Ночь над окопами — душная, сырая. Болота парят, и, кажется, весь воздух заражен запахом скользкой гнилой травы, жирного ила, разлагающихся листьев.
Швед лежит в окопе — мелком колодце на три угла, сколоченном из сосновых бревен, — и глядит в черное тяжелое небо, в котором тихо вздрагивают звезды.
В трясину иногда падает снаряд, чавкая, разбрызгивает грязь, и еще долго потом на этом месте пенится и пузырится мутная неспокойная вода. Изредка то там, то здесь щелкают сухие винтовочные выстрелы, и снова тишина растекается окрест.
— Старшина, а старшина! — внезапно поворачивается к Смолину Швед. — Ты кого-нибудь любил, старшина?
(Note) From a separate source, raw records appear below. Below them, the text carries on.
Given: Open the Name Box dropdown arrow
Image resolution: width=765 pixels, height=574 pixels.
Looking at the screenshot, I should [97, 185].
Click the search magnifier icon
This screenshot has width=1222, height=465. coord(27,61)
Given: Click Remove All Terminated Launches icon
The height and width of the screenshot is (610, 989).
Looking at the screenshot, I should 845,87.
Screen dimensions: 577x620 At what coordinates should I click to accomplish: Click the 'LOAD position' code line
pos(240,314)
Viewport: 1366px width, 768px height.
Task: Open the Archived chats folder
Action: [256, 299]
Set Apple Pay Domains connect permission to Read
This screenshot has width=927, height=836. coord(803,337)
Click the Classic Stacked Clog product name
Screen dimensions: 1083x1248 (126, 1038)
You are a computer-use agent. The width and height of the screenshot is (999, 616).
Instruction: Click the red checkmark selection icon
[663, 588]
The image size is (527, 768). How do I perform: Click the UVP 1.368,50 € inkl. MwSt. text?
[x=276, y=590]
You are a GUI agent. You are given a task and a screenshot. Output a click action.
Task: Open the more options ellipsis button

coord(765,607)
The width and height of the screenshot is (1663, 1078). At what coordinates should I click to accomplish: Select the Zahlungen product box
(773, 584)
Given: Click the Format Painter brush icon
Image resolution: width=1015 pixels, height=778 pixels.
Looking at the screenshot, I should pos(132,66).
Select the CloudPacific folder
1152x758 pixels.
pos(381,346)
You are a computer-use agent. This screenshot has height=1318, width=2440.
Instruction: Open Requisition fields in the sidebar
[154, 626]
— Спи! — ворчит Смолин и затягивается дымом ядовитой, отсыревшей махорки. — Раз выпал отдых — спи.
— А я уже никого не смогу полюбить, — хрипло бормочет Швед. — Для любви сила нужна, а я ее всю в злобу обратил, и одно мне теперь надо — мертвый враг.
— Спи, Арон, — мягко советует Смолин. Ему самому хочется поболтать с товарищем. Но на войне, где каждый час и каждая минута — свист снаряда или выстрел, где смерть не пощадит тебя и сонного, — на войне горько толковать о войне. Душа тоскует о тишине и спокойствии, о родном небе, где голубиный гон и мягкие, медленные, никому не опасные облака.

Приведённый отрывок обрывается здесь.